**DATA FOR REVIEW**
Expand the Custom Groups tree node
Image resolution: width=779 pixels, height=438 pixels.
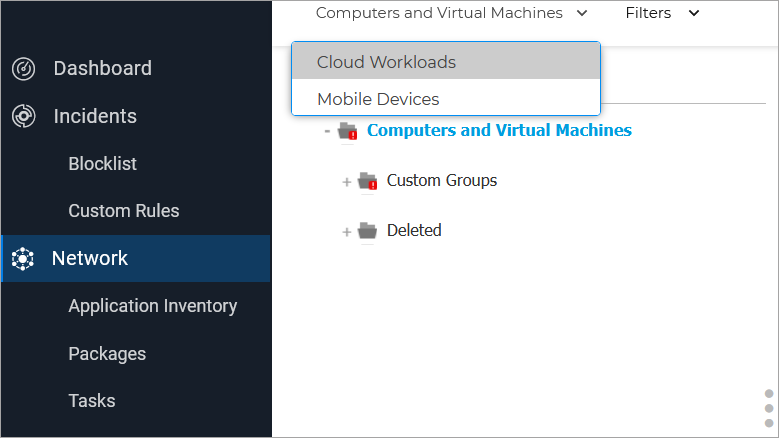pyautogui.click(x=347, y=182)
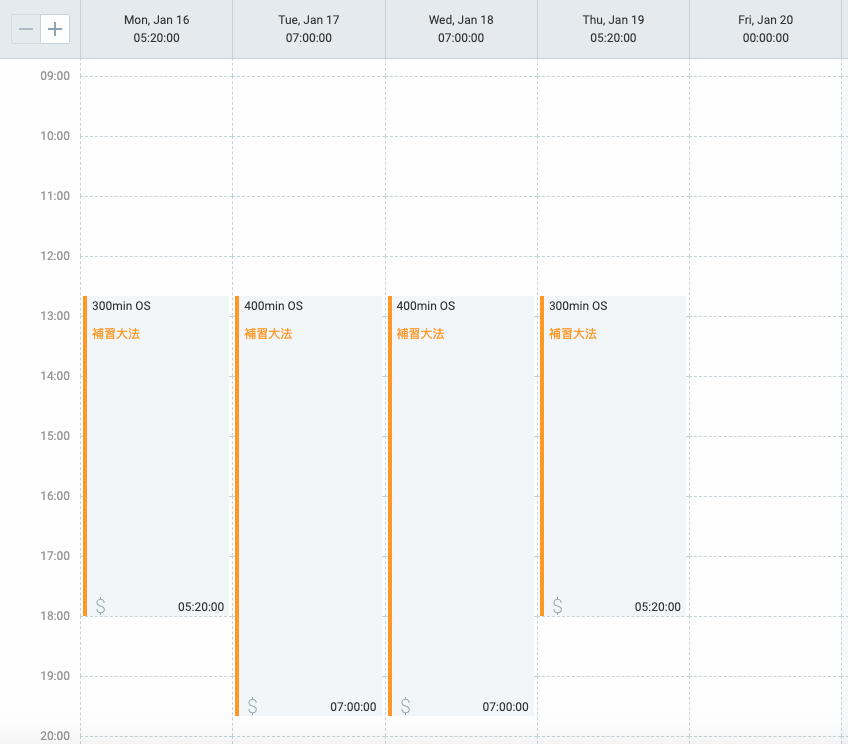Click the 09:00 time label

pos(55,76)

**ASSIGNMENT**
Make an exact copy of the records above, one that has none of the pictures.

**SOLUTION TO THIS PROBLEM**
Expand the Custom Groups tree node
Image resolution: width=779 pixels, height=438 pixels.
pyautogui.click(x=347, y=182)
Click the 09:00 time label

pos(55,76)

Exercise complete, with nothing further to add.